- **Exercise goal**
With nothing added and nothing dropped, write out all of the entries below.

Dataset entries
=== Section Start ===

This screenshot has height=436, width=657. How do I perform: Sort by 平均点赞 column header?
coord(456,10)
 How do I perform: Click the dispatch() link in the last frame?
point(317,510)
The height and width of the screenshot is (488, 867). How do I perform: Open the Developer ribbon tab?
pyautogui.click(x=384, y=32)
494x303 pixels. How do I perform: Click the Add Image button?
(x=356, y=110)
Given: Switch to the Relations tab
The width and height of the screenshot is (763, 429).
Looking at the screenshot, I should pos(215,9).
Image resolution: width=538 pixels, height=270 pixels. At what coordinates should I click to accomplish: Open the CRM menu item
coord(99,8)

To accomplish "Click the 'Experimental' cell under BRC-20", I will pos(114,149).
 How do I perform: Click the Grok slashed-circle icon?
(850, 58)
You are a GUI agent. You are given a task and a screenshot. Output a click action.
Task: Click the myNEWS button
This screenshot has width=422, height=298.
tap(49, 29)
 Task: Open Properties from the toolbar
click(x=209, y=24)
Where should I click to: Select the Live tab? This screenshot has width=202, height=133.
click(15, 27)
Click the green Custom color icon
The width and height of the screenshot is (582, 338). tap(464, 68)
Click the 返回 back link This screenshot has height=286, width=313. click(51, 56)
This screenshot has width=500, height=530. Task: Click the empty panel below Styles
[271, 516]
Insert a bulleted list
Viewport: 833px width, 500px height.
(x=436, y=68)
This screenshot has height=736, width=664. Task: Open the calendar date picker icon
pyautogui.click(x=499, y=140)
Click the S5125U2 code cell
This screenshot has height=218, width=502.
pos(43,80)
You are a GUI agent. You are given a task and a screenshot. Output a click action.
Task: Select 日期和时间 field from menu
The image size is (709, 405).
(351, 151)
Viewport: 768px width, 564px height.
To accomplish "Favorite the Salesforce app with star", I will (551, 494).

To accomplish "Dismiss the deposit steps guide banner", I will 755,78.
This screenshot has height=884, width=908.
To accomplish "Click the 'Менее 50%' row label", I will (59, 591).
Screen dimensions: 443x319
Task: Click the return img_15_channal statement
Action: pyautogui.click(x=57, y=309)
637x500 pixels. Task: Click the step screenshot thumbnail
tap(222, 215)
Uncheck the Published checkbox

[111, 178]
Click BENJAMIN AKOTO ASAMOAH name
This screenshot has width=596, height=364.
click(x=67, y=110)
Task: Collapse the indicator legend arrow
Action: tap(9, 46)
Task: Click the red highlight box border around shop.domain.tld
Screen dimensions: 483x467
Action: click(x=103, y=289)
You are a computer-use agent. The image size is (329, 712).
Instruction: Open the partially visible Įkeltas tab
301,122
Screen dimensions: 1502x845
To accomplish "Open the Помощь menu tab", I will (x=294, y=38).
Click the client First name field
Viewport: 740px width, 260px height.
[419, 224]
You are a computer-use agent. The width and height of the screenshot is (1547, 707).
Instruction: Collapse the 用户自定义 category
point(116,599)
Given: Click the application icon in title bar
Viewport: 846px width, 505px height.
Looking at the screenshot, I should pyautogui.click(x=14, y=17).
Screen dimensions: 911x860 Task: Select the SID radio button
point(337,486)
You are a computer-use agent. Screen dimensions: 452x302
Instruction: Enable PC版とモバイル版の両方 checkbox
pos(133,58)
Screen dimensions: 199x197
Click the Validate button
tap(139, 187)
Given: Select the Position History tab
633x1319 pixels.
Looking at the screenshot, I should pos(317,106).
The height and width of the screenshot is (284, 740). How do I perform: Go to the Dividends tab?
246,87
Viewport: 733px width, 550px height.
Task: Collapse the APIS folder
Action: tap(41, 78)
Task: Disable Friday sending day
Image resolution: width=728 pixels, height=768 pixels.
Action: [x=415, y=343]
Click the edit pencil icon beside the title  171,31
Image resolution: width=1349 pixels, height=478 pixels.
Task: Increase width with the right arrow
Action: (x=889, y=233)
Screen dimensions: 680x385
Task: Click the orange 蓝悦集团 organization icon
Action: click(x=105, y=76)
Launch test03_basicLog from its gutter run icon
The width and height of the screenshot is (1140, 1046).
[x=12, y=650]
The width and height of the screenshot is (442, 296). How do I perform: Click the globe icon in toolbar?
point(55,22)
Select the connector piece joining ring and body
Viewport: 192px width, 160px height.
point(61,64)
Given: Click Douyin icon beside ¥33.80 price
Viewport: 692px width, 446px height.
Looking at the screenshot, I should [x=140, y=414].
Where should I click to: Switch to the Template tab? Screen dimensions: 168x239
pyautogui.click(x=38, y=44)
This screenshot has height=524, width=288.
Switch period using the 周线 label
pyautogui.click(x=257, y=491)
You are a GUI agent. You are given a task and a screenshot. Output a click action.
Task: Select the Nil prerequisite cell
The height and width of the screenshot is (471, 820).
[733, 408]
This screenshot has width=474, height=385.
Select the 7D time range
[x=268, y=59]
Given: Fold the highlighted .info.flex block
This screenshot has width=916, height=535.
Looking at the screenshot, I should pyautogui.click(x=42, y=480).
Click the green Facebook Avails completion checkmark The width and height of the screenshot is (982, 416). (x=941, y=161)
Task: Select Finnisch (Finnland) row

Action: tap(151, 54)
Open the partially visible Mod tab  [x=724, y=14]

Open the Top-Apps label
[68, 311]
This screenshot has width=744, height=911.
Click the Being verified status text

=== Section End ===

- **Response to the task**
This screenshot has height=436, width=657. How do I perform: Sort by 平均点赞 column header?
coord(456,10)
 How do I perform: Click the dispatch() link in the last frame?
point(317,510)
The height and width of the screenshot is (488, 867). How do I perform: Open the Developer ribbon tab?
pyautogui.click(x=384, y=32)
494x303 pixels. How do I perform: Click the Add Image button?
(x=356, y=110)
Given: Switch to the Relations tab
The width and height of the screenshot is (763, 429).
Looking at the screenshot, I should pos(215,9).
Image resolution: width=538 pixels, height=270 pixels. At what coordinates should I click to accomplish: Open the CRM menu item
coord(99,8)

To accomplish "Click the 'Experimental' cell under BRC-20", I will pos(114,149).
 How do I perform: Click the Grok slashed-circle icon?
(850, 58)
You are a GUI agent. You are given a task and a screenshot. Output a click action.
Task: Click the myNEWS button
This screenshot has width=422, height=298.
tap(49, 29)
 Task: Open Properties from the toolbar
click(x=209, y=24)
Where should I click to: Select the Live tab? This screenshot has width=202, height=133.
click(15, 27)
Click the green Custom color icon
The width and height of the screenshot is (582, 338). tap(464, 68)
Click the 返回 back link This screenshot has height=286, width=313. click(51, 56)
This screenshot has width=500, height=530. Task: Click the empty panel below Styles
[271, 516]
Insert a bulleted list
Viewport: 833px width, 500px height.
(x=436, y=68)
This screenshot has height=736, width=664. Task: Open the calendar date picker icon
pyautogui.click(x=499, y=140)
Click the S5125U2 code cell
This screenshot has height=218, width=502.
pos(43,80)
You are a GUI agent. You are given a task and a screenshot. Output a click action.
Task: Select 日期和时间 field from menu
The image size is (709, 405).
(351, 151)
Viewport: 768px width, 564px height.
To accomplish "Favorite the Salesforce app with star", I will (551, 494).

To accomplish "Dismiss the deposit steps guide banner", I will 755,78.
This screenshot has height=884, width=908.
To accomplish "Click the 'Менее 50%' row label", I will (59, 591).
Screen dimensions: 443x319
Task: Click the return img_15_channal statement
Action: pyautogui.click(x=57, y=309)
637x500 pixels. Task: Click the step screenshot thumbnail
tap(222, 215)
Uncheck the Published checkbox

[111, 178]
Click BENJAMIN AKOTO ASAMOAH name
This screenshot has width=596, height=364.
click(x=67, y=110)
Task: Collapse the indicator legend arrow
Action: tap(9, 46)
Task: Click the red highlight box border around shop.domain.tld
Screen dimensions: 483x467
Action: click(x=103, y=289)
You are a computer-use agent. The image size is (329, 712).
Instruction: Open the partially visible Įkeltas tab
301,122
Screen dimensions: 1502x845
To accomplish "Open the Помощь menu tab", I will (x=294, y=38).
Click the client First name field
Viewport: 740px width, 260px height.
[419, 224]
You are a computer-use agent. The width and height of the screenshot is (1547, 707).
Instruction: Collapse the 用户自定义 category
point(116,599)
Given: Click the application icon in title bar
Viewport: 846px width, 505px height.
Looking at the screenshot, I should pyautogui.click(x=14, y=17).
Screen dimensions: 911x860 Task: Select the SID radio button
point(337,486)
You are a computer-use agent. Screen dimensions: 452x302
Instruction: Enable PC版とモバイル版の両方 checkbox
pos(133,58)
Screen dimensions: 199x197
Click the Validate button
tap(139, 187)
Given: Select the Position History tab
633x1319 pixels.
Looking at the screenshot, I should pos(317,106).
The height and width of the screenshot is (284, 740). How do I perform: Go to the Dividends tab?
246,87
Viewport: 733px width, 550px height.
Task: Collapse the APIS folder
Action: tap(41, 78)
Task: Disable Friday sending day
Image resolution: width=728 pixels, height=768 pixels.
Action: [x=415, y=343]
Click the edit pencil icon beside the title  171,31
Image resolution: width=1349 pixels, height=478 pixels.
Task: Increase width with the right arrow
Action: (x=889, y=233)
Screen dimensions: 680x385
Task: Click the orange 蓝悦集团 organization icon
Action: click(x=105, y=76)
Launch test03_basicLog from its gutter run icon
The width and height of the screenshot is (1140, 1046).
[x=12, y=650]
The width and height of the screenshot is (442, 296). How do I perform: Click the globe icon in toolbar?
point(55,22)
Select the connector piece joining ring and body
Viewport: 192px width, 160px height.
point(61,64)
Given: Click Douyin icon beside ¥33.80 price
Viewport: 692px width, 446px height.
Looking at the screenshot, I should [x=140, y=414].
Where should I click to: Switch to the Template tab? Screen dimensions: 168x239
pyautogui.click(x=38, y=44)
This screenshot has height=524, width=288.
Switch period using the 周线 label
pyautogui.click(x=257, y=491)
You are a GUI agent. You are given a task and a screenshot. Output a click action.
Task: Select the Nil prerequisite cell
The height and width of the screenshot is (471, 820).
[733, 408]
This screenshot has width=474, height=385.
Select the 7D time range
[x=268, y=59]
Given: Fold the highlighted .info.flex block
This screenshot has width=916, height=535.
Looking at the screenshot, I should pyautogui.click(x=42, y=480).
Click the green Facebook Avails completion checkmark The width and height of the screenshot is (982, 416). (x=941, y=161)
Task: Select Finnisch (Finnland) row

Action: tap(151, 54)
Open the partially visible Mod tab  [x=724, y=14]

Open the Top-Apps label
[68, 311]
This screenshot has width=744, height=911.
Click the Being verified status text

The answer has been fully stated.